### What you are asked to do
For each line in the data below, write an exact copy.
Provided information Block Start
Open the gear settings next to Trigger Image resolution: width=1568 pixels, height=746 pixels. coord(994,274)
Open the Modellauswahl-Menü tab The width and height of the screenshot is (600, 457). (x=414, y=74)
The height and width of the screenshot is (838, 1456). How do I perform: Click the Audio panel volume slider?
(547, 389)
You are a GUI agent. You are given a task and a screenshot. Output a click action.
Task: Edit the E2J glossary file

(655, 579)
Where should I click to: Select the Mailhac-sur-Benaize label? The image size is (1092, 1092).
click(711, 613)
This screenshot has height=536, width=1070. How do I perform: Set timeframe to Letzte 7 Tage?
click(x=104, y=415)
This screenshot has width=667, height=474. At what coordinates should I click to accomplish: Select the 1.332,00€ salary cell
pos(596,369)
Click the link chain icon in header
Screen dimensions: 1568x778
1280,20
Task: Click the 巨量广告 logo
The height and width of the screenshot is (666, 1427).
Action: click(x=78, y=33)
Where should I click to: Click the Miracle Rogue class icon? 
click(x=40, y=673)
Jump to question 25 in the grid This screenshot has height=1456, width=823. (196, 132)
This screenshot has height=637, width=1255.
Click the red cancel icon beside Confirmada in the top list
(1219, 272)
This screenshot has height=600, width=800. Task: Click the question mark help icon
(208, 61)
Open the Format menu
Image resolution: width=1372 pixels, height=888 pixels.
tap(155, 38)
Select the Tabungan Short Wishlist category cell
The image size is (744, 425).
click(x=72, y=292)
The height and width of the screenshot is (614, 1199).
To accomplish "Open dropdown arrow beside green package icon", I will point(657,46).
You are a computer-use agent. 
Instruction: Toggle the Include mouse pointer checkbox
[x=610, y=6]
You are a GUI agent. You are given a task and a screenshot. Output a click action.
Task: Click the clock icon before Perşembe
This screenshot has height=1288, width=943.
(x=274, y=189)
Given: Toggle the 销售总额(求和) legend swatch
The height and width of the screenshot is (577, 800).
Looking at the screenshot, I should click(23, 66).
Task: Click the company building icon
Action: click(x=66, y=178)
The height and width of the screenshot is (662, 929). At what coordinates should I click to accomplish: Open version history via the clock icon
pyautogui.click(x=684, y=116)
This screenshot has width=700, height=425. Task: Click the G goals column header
Provided information Block End
### Answer section
Open the gear settings next to Trigger Image resolution: width=1568 pixels, height=746 pixels. coord(994,274)
Open the Modellauswahl-Menü tab The width and height of the screenshot is (600, 457). (x=414, y=74)
The height and width of the screenshot is (838, 1456). How do I perform: Click the Audio panel volume slider?
(547, 389)
You are a GUI agent. You are given a task and a screenshot. Output a click action.
Task: Edit the E2J glossary file

(655, 579)
Where should I click to: Select the Mailhac-sur-Benaize label? The image size is (1092, 1092).
click(711, 613)
This screenshot has height=536, width=1070. How do I perform: Set timeframe to Letzte 7 Tage?
click(x=104, y=415)
This screenshot has width=667, height=474. At what coordinates should I click to accomplish: Select the 1.332,00€ salary cell
pos(596,369)
Click the link chain icon in header
Screen dimensions: 1568x778
1280,20
Task: Click the 巨量广告 logo
The height and width of the screenshot is (666, 1427).
Action: click(x=78, y=33)
Where should I click to: Click the Miracle Rogue class icon? 
click(x=40, y=673)
Jump to question 25 in the grid This screenshot has height=1456, width=823. (196, 132)
This screenshot has height=637, width=1255.
Click the red cancel icon beside Confirmada in the top list
(1219, 272)
This screenshot has height=600, width=800. Task: Click the question mark help icon
(208, 61)
Open the Format menu
Image resolution: width=1372 pixels, height=888 pixels.
tap(155, 38)
Select the Tabungan Short Wishlist category cell
The image size is (744, 425).
click(x=72, y=292)
The height and width of the screenshot is (614, 1199).
To accomplish "Open dropdown arrow beside green package icon", I will point(657,46).
You are a computer-use agent. 
Instruction: Toggle the Include mouse pointer checkbox
[x=610, y=6]
You are a GUI agent. You are given a task and a screenshot. Output a click action.
Task: Click the clock icon before Perşembe
This screenshot has height=1288, width=943.
(x=274, y=189)
Given: Toggle the 销售总额(求和) legend swatch
The height and width of the screenshot is (577, 800).
Looking at the screenshot, I should click(23, 66).
Task: Click the company building icon
Action: click(x=66, y=178)
The height and width of the screenshot is (662, 929). At what coordinates should I click to accomplish: Open version history via the clock icon
pyautogui.click(x=684, y=116)
This screenshot has width=700, height=425. Task: Click the G goals column header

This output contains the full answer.